Accedere al servizio è semplice: occorre contattare i numeri dedicati, attivi dal lunedì al sabato: il numero 334.6754365, attivo dalle ore 8 alle 14 e il numero 334.6083202 attivo dalle ore 14 alle 20. Gli operatori offriranno specifiche indicazioni sugli esercizi commerciali aperti. Le attività disponibili al momento sono 56, localizzate a Tavarnelle, Barberino e nelle frazioni (Marcialla, San Donato, Sambuca, Vico, compresa la zona industriale di Barberino) e comprendono varie tipologie tra cui alimentari, edicole, lavanderie, farmacie, ferramenta, ottici. Gli interessati potranno poi ordinare poi i prodotti contattando telefonicamente gli esercizi commerciali e le farmacie e aspettano la consegna a casa della spesa e dei farmaci da parte dei volontari, nel rispetto di tutte le norme di sicurezza. La consegna avverrà nel pomeriggio. Per quanto riguarda la fornitura di acqua si accettano ordini per un massimo di 9 litri di acqua, una cassa da 6 bottiglie. Oltre alla spesa a domicilio, i numeri messi a disposizione con il servizio di Zona potranno svolgere attività di sorveglianza attiva nei confronti degli anziani e delle persone con fragilità, promuovendo sostegno e compagnia telefonica, informando gli utenti sulle direttive comportamentali da tenere, con un coordinamento costante con gli Uffici Servizi Sociali.

È rivolto alle persone con più di 65 anni di età, e a quelle immunodepresse e portatrici di patologie, il nuovo servizio di consegna gratuita a domicilio di farmaci, alimenti e beni di prima necessità, predisposto dai vari coordinamenti territoriali della Misericordia. All’iniziativa, che ha carattere nazionale, ha subito aderito, tra le altre, la Confraternita di Misericordia Santa Maria delle Grazie di Camucia, con l’appoggio dell’amministrazione comunale. Il servizio è reso possibile grazie anche al contributo delle varie farmacie presenti nel territorio. Il progetto nasce per dare un sostegno alle persone più deboli e per contrastare il diffondersi del coronavirus, limitando allo stretto indispensabile le uscite di casa. Le persone interessate possono telefonare alla Confraternita di Misericordia Santa Maria delle Grazie di Camucia, al numero 0575 604770, oppure indirizzare una e-mail all’indirizzo info@misericordiacamucia.it. Gli anziani e le persone fragili sono, da sempre, una priorità e lo sono ancora di più in questo periodo di emergenza da coronavirus.
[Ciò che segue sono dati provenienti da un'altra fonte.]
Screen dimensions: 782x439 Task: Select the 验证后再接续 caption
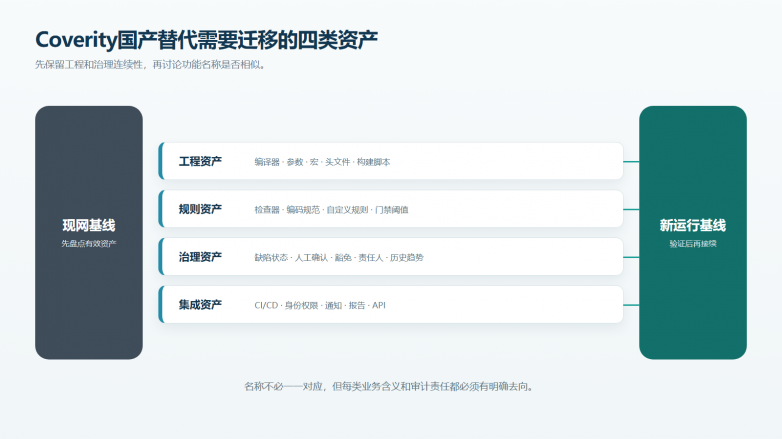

Per tutelare questa fascia della popolazione, la confraternita si è, dunque, attivata per far sì che questi soggetti escano il meno possibile dalla loro abitazione.

«Le forze del nostro volontariato sono davvero straordinarie e creative – commenta il sindaco Luciano Meoni- Grazie a tutti i volontari che si sono resi disponibili e ci aiuteranno, nelle prossime settimane, a sostenere chi ne ha più bisogno».